“The freedom of censure is a matter of great consequence under our government.”
Founders Quote of the Week
In this quote I am looking at one portion of the moral structure inherent in the minds of the Founders then relating it to John Locke’s moral structure that ends up in the structure of our documents.
Here is the full quote for some context:
“The freedom of censure is a matter of great consequence under our government. There are certain vices and follies, certain indecencies of behavior, beneath the inspection and censure of law and magistracy, which must be restrained and corrected by satire.”
My favorite part of this quote is the part on satire. Adams is fully aware of the benefit and necessity of satire in making fun of the ridiculous wherever it may appear. I can’t help but think of social media groups like The Babylon Bee constantly satirizing popular culture.
What Adams was referring to here is the tendency of citizens to accept and reject morality as a sense of taste.
It fits directly in John Locke’s four steps analysis of moral law in his Essay concerning Human Understanding:
divine revelation
the law of nature
civil law
“the law of fashion or private censure”
We can see the basic structure of this hierarchical concept of morality in the writings of other Founders. Here, Thomas Jefferson, in a letter to Thomas Law, uses the same structure:
“When [the moral sense] is wanting, we endeavor to supply the defeat by education, by appeals to reason and calculation, by presenting to the being so unhappily conformed, other motives to do good and to eschew evil, such as (4) the love, or the hatred, or the refection of those among whom he lives, and whose society is necessary to his happiness and even existence; (2) demonstrations by sound calculation that honesty promotes interest in the long run [reason proves that private interest is served by obedience to natural law]; (3) the rewards and penalties established by the laws [political laws]; (1) and ultimately the prospects of a future state of retribution for the evil as well as the good done while here. These are the correctives which are supplied by education, and which exercise the functions of the moralist, the preacher, and legislator; and they lead into a course of correct action all those whose depravity is not too profound to be eradicated.” (I’ve adjusted Thomas Jefferson’s original numbering here to coincide with John Locke’s system and help the reader identify each concept in Jefferson’s assessment.)
To expand on Adams’ quote, which is very specific to number four of Locke’s moral structure, he speaks to the other three layers of morality in his Discourses on Davila that he wrote while being vice-president.
Section one on divine revelation: “…the joys of heaven are prepared, and the horrors of hell in a future state, to render the moral government of the universe perfect and complete.” This is similar to what Jefferson had said when he asked, “And can the liberties of a nation be thought secure when we have removed their only firm basis, a conviction in the minds of the people that these liberties are the gift of God?”

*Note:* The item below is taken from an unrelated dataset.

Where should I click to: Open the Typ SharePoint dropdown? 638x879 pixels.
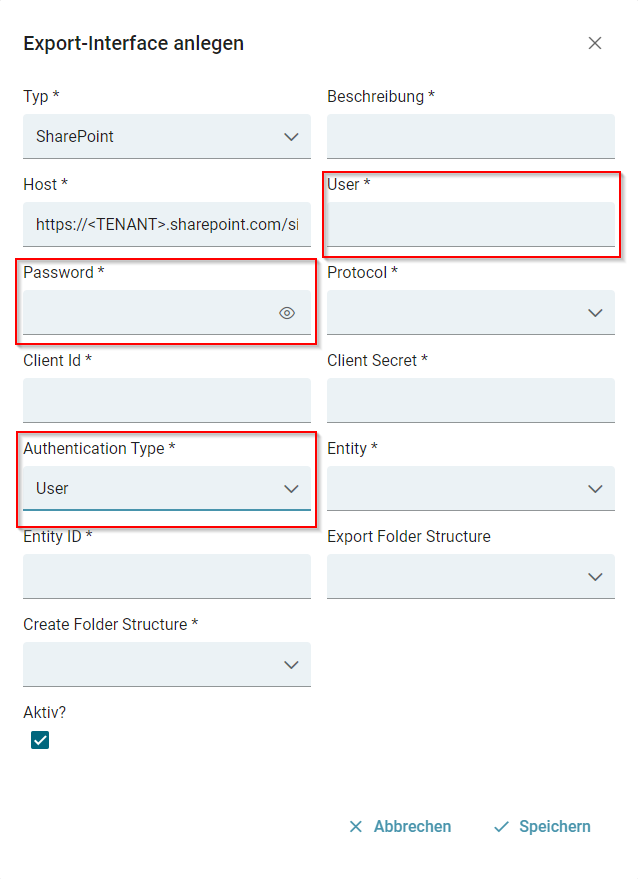pos(167,137)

Section two on reason and natural law: “The rewards of selfish activity are life and health; the punishments of negligence and indolence are want, disease, and death.” Also interesting here is Adams’ use of “selfish” as nothing more than a way to describe paying attention to the natural needs of the self. Not as a pejorative. It’s similar to Ayn Rand’s use of the word but likely a reason why modern people have a distaste for the concept simply by its naming conventions.

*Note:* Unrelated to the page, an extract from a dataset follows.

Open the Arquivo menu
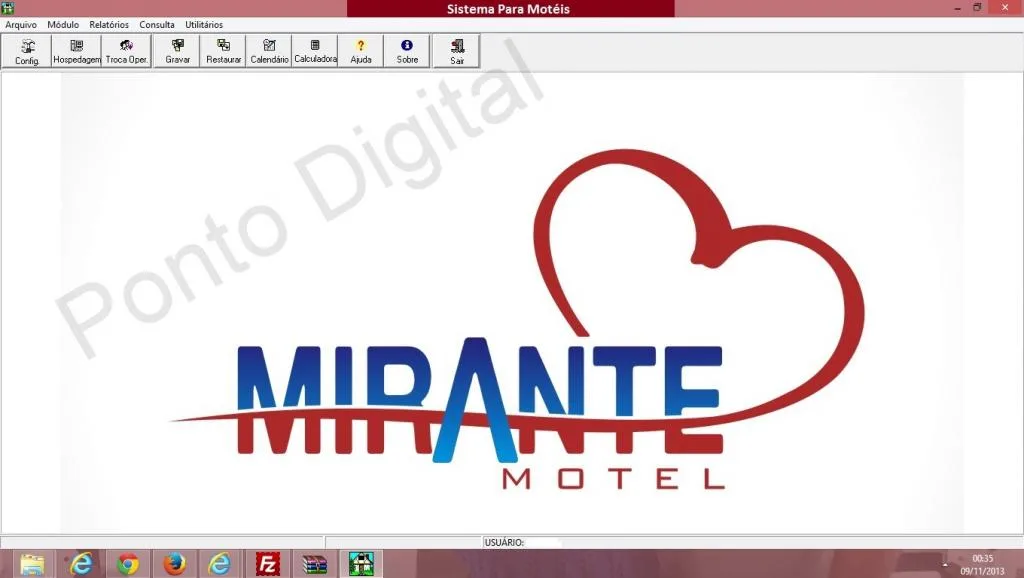This screenshot has width=1024, height=578. click(21, 25)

Section three on civil law: “government is intended to set bounds to passions which nature has not limited; and to assist reason, conscience, justice, and truth, in controlling interests, which, without it, would be as unjust as uncontrollable.”
This structure of morality in the Founders’ minds also made it into civil documents like The Northwest Ordinance of 1787:
Section three on civil law: “For the prevention of crimes, and injuries,…laws [are] to be adopted…[both] criminal and civil.
Sections one, two and four: “Religion, morality, and knowledge being necessary…,schools and the means of education shall forever be encouraged.” Religion is divine revelation, morality is what is popularly accepted and enforced through taste, and knowledge comes from human reason.
All of this coalesces into government being formed in a way to promote the moral structure of its citizens.
The means of doing so when it comes to the first two, religion and natural law or reason, are today debated, but at the time of the founding were generally expected to be part of common education. Civil law promotes morality in that it creates real punishments for breaking laws based on moral principles, which then shapes the general moral tastes of the people.